RT,在Hive中,使用了Group By后,是无法再sort,再取Top K的,我们可以用UDF + distributed by + sort by 实现这个功能。
参考自:EXTRACT TOP N RECORDS IN EACH GROUP IN HADOOP/HIVE
Assume you have a table with three columns: user, category and value. For each user, you want to select top N categories. To achieve this in hive, you can use the following query:
add jar Rank.jar; create temporary function rank as 'com.example.hive.udf.Rank'; SELECT * FROM ( SELECT *, rank(user) as row_number FROM ( SELECT user, category, value FROM $compTable WHERE user is NOT NULL AND AND ctr > 0 DISTRIBUTE BY user SORT BY user, value desc ) A ) B WHERE row_number < 5 ORDER BY user, row_number
备注1:这里使用了distribute by 替代 order by,因为后者需要写UDAF。而Sort by user后,相同的user连续在了一起,可以用这个特性,在UDF中,等价的实现Group By功能:-)
备注2:注意,这里要双层SELECT,才能选 row_number < 5
In the above query, I am using a custom rank function. The overall approach is as follows:
- divide the data by user (distribute by user)
- Sort each group by user and value (sort by user, value desc)
- Within each group, assign rank order to each record. This is achieved by custom rank function. The rank function keeps track of last user key and simply increments the counter. As soon as it sees a new user, it reset counter to zero. Since the data is already sorted by user and is in descending order of value, we know for sure that all records related to a single user will be sent to the same node and they will be grouped together and also sorted by value.

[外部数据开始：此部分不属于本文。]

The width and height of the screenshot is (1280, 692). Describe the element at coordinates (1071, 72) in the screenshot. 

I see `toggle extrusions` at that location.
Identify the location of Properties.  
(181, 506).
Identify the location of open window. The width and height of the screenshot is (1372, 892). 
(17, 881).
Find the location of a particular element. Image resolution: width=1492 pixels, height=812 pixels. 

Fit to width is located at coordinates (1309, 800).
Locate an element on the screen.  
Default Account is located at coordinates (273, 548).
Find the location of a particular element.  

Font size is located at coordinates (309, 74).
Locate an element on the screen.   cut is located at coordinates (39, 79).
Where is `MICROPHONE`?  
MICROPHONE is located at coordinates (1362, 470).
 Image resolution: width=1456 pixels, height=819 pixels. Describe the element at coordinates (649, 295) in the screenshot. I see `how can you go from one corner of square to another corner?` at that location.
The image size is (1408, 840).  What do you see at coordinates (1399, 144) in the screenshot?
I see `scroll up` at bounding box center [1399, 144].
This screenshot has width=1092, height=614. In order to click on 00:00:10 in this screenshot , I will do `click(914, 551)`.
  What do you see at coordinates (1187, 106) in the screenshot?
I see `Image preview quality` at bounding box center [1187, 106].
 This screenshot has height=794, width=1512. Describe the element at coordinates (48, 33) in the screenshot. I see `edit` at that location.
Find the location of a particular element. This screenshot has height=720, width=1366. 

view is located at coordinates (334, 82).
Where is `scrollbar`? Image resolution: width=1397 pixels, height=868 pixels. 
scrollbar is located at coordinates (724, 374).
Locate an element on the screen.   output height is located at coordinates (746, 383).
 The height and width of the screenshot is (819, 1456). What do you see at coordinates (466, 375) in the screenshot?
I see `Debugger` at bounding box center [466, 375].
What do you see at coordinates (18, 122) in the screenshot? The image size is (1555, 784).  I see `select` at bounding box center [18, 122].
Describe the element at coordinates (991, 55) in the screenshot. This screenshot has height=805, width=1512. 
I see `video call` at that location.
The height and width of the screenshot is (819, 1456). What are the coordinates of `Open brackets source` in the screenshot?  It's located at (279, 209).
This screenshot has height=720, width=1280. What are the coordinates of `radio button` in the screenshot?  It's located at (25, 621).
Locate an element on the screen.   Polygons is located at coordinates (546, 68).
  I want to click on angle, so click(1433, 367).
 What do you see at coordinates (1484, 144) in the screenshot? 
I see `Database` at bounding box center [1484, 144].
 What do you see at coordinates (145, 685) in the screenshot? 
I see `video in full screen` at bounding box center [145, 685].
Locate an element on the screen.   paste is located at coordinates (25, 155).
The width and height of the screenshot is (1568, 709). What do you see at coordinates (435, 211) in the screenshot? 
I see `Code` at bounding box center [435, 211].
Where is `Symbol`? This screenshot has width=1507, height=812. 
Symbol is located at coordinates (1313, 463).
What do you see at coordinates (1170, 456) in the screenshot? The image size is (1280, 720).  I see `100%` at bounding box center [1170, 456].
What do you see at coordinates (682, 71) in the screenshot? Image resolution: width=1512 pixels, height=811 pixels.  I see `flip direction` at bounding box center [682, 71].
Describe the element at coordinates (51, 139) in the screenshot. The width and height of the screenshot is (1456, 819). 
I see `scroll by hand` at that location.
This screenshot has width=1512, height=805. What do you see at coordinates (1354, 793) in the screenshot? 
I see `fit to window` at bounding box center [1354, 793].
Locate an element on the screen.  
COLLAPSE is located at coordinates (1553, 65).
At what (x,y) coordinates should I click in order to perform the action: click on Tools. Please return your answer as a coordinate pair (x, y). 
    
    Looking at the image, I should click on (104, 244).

- Pick top 5 categories (where rank < 5). Note since our index starts with 0, we only need to categories from 0 to 4.
Below is the custom rank function:
package com.example.hive.udf; import org.apache.hadoop.hive.ql.exec.UDF; public final class Rank extends UDF{ private int counter; private String last_key; public int evaluate(final String key){ if ( !key.equalsIgnoreCase(this.last_key) ) { this.counter = 0; this.last_key = key; } return this.counter++; } }